Elle viendra de l’intervention du Président qui impose un changement de cap à 180 degrés. De la stratégie de l’édredon, on passe à celle de l’aveu. Mais un aveu à la mode Macron, puisqu’il se présente comme une revendication, celle d’une responsabilité pleinement assumée ! En deux phrases pour clamer qu’il est seul responsable, en refusant une République des fusibles et des fonctionnaires sanctionnés, Emmanuel Macron retrouve le registre jupitérien dans lequel il excelle. Le choix des modalités est également judicieux : il permet de créer la surprise sans pour autant avoir la solennité d’une intervention à la télévision forcément plus dangereuse.

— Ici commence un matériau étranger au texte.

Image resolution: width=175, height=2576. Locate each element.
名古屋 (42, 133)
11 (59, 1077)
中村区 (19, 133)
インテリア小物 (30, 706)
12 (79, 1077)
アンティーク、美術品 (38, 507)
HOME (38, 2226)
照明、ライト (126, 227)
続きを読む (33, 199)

Le Président coupe court à toute discussion sur le rôle de ses collaborateurs et évite d’en faire le feuilleton de l’été.

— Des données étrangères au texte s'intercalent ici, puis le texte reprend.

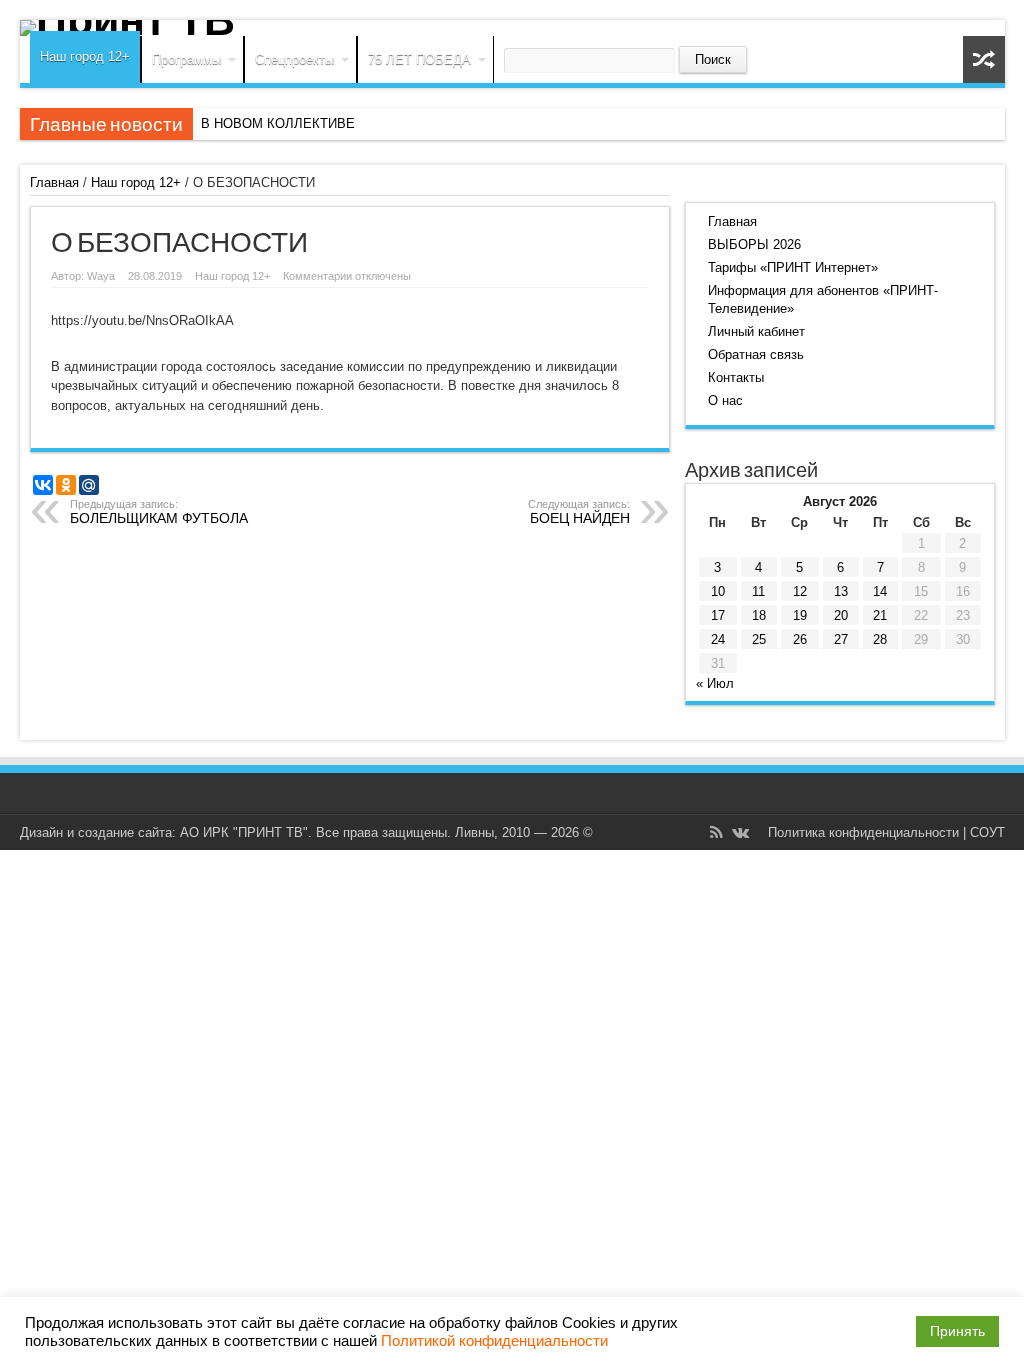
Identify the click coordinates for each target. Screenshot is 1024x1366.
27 (841, 639)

On a là tous les éléments d’une reprise en main de la situation médiatique : une affirmation forte et claire, à un moment et sous une forme que personne n’attend. L’initiative et la maîtrise du débat médiatique changent de camp. Encore aurait-il fallu qu’Emmanuel Macron limite ses propos à ses deux phrases, la suite et notamment le désormais célèbre « qu’ils viennent me chercher » faisant redescendre Jupiter de son Olympe et ne pouvant que relancer la polémique la plus politicienne. Et ses déclarations le lendemain, lors de son déplacement dans les Pyrénées, mettant en cause le travail des médias, s’apparentent à un début de mise en œuvre de la troisième des stratégies habituellement mises en œuvre pour faire face à une situation de crise. Après le déni et la revendication est venu le temps du détournement.
Un vrai cas d’école !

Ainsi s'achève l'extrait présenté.